Tenaga aerobik maksimum (V02 max) sebagai ukuran kesegaran fisik yang

dinyatakan sebagai kemampuan bekerja berat untuk waktu lama dipengaruhi kerja

otot secara aerobik seperti: 1). Tipe pelatihan yang meliputi intensitas, durasi, otot
25

yang terlibat, posisi tubuh. 2). Aktivitas otot secara aerobik tergantung jenis kelamin

dan umur. 3). Lingkungan (ketinggian, dingin, panas). 4). Adaptasi.
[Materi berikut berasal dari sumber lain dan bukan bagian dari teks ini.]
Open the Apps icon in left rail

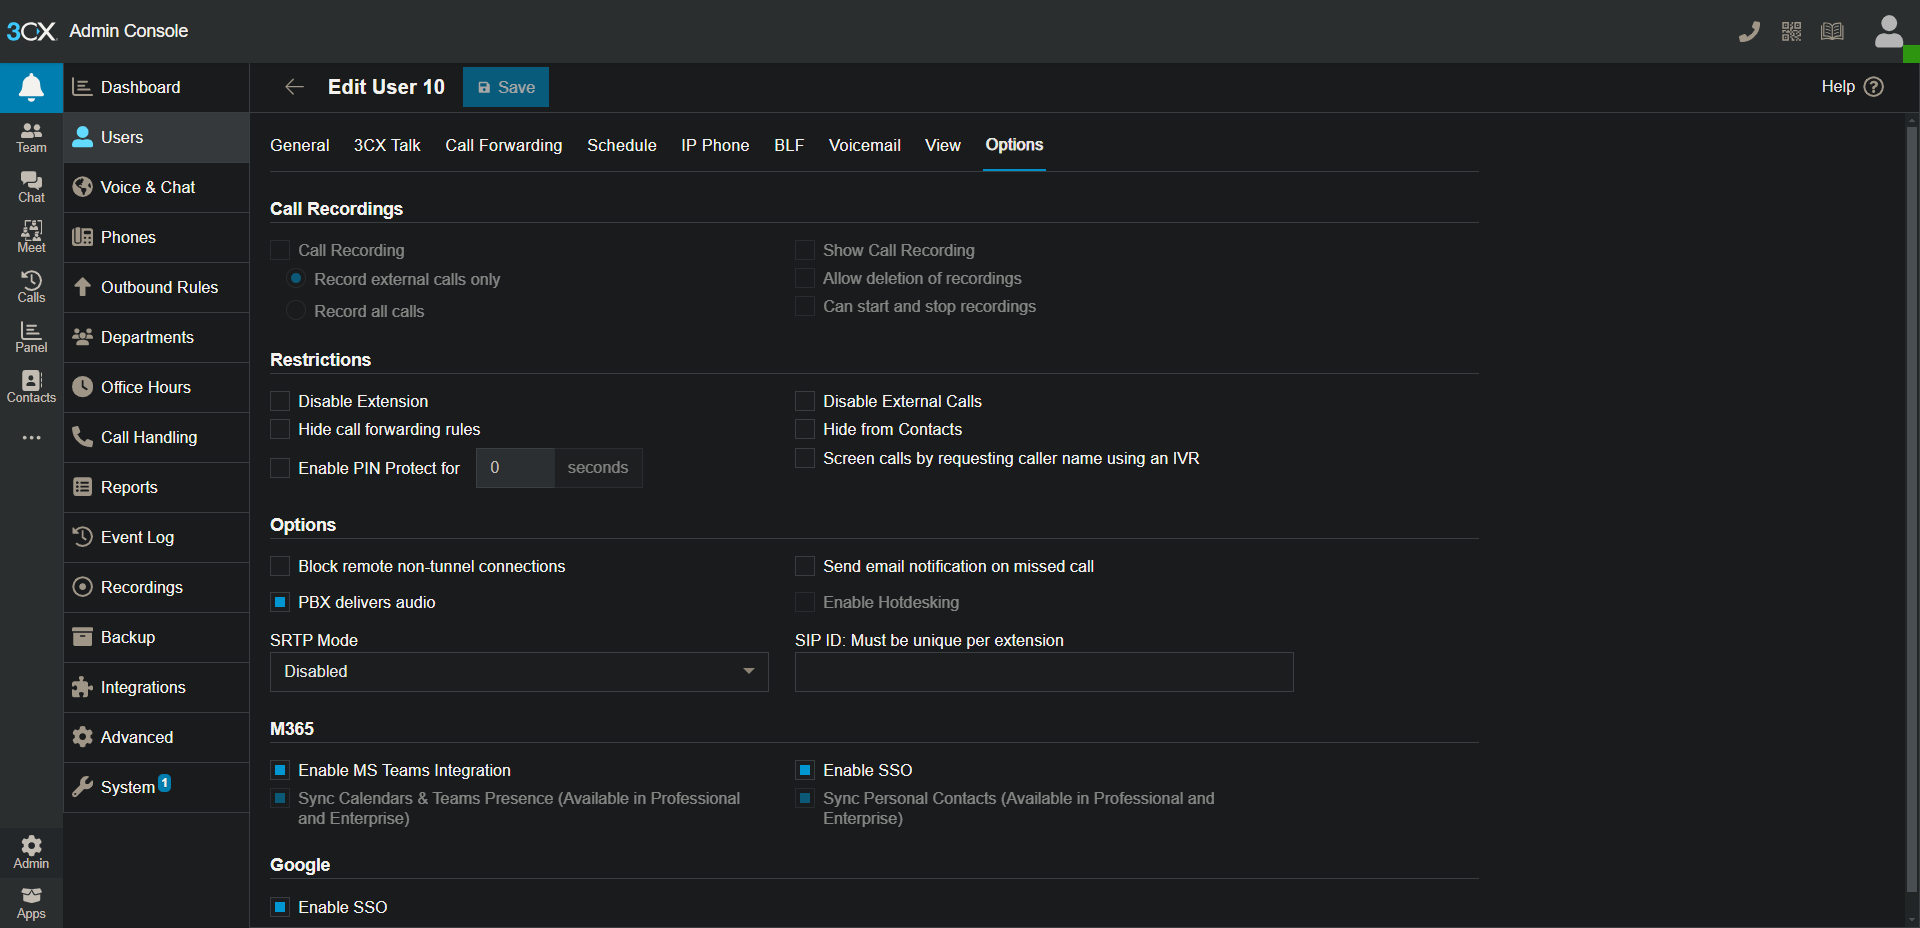[31, 903]
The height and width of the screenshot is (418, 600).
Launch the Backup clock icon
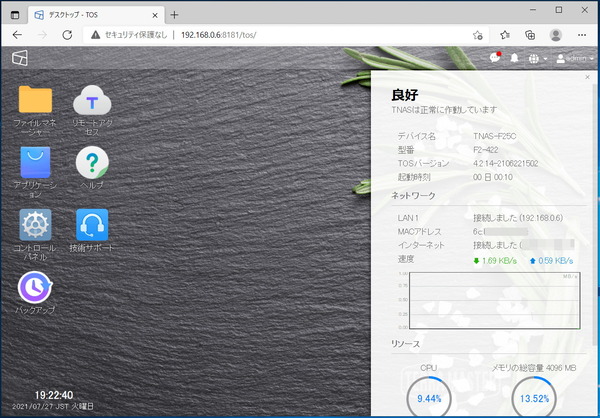click(36, 287)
Tenaga aerobik

maksimum dikaitkan dengan pengambilan O2 maksimum yang erat terkait umur

(Effendi, 1983).

Bila pada permulaan kerja langsung dilakukan pembebanan berat, kebutuhan

energi hanya dapat dipenuhi dengan mengaktifkan proses anaerob yang menghasilkan

asam laktat dan konsentrasinya tetap meninggi selama kerja berlangsung dan dapat

dipertahankan terus-menerus selama 30 menit atau lebih. Pada kerja yang sangat berat

terjadi defisit penyediaan O2 yang bertambah besar sehingga konsentrasi asam laktat

semakin meningkat. Akumulasi asam laktat dalam otot menyebabkan kelelahan otot.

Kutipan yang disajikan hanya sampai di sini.